======== Document text

What needs to happen now?
Initiatives
such as those recognised by the REWARD prize are heartening, but their
work is poorly supported by funders and institutions. So, although the
pace of change in reporting guidance has been rapid, change in improving
practice has remained slow, with overall publication rates remaining at
about 50%, and vast other areas of medical research unobserved and
unimproved.
The recent evidence based medicine
manifesto, citing Altman’s 1994 “scandal” paper, proposes nine steps
towards “better evidence for better healthcare.”24
It links the problems of poor research to poor information for clinical
decision making. For Altman, these decision making consequences were
central. As a statistician, he was appalled by the poor quality of the
design, conduct, and reporting of research, not just for its deleterious
effects on the medical knowledge base but, more importantly, for its
“serious consequences for clinical practice, research, policy making,
and ultimately for patients.”
Given Doug Altman’s
pivotal role in raising awareness of the scandal of poor medical
research and in establishing the EQUATOR centres, it is unsurprising
that he received a Lifetime Achievement Award from The BMJ in
2016. To realise the full value of his legacy, research funders,
research regulators, research organisations, journals, and the many
people Doug taught and inspired must act together to design, conduct,
and report better research done for the right reasons. The continuing
ethical, scientific, and economic deficiencies of medical research
remain scandalous.
Biography
Paul
Glasziou is a GP researcher and the founding director of the Centre for
Research in Evidence-Based Practice at Bond University. He is also
chair of the REWARD Alliance.
Iain Chalmers has a longstanding interest in biased under-reporting of research. He is coordinator of the James Lind Initiative.

================
======== Records shown

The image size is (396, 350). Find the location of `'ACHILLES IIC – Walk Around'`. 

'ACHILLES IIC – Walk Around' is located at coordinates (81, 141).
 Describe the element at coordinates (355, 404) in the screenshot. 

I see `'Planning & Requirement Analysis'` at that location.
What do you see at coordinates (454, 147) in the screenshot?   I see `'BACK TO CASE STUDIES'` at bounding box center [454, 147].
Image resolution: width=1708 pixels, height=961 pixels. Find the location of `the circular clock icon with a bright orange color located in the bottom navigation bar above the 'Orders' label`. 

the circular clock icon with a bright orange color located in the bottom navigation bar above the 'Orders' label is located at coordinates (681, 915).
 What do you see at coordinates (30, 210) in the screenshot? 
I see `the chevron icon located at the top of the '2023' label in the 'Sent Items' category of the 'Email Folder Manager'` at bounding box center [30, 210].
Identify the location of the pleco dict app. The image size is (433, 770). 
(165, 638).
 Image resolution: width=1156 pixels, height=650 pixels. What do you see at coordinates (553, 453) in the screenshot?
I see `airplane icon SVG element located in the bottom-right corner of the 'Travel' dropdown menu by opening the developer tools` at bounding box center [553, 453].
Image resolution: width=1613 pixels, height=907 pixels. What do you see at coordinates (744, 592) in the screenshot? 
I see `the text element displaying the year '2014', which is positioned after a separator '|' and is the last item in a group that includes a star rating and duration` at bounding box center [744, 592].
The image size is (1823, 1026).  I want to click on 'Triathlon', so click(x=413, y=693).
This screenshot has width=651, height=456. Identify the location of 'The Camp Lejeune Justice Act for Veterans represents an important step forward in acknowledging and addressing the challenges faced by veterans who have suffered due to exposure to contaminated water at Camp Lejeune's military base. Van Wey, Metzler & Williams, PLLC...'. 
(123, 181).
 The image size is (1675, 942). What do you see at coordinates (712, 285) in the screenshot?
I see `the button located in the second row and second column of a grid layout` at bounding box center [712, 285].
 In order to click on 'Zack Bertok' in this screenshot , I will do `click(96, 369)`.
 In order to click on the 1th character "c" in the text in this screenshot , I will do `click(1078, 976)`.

================

→ **Work to complete**
Update the stretch of the text on Doug Altman's legacy from "Given Doug Altman’s" through "remain scandalous.", putting "unacceptable" in place of "scandalous".

→ **Response to this task**
Given Doug Altman’s
pivotal role in raising awareness of the scandal of poor medical
research and in establishing the EQUATOR centres, it is unsurprising
that he received a Lifetime Achievement Award from The BMJ in
2016. To realise the full value of his legacy, research funders,
research regulators, research organisations, journals, and the many
people Doug taught and inspired must act together to design, conduct,
and report better research done for the right reasons. The continuing
ethical, scientific, and economic deficiencies of medical research
remain unacceptable.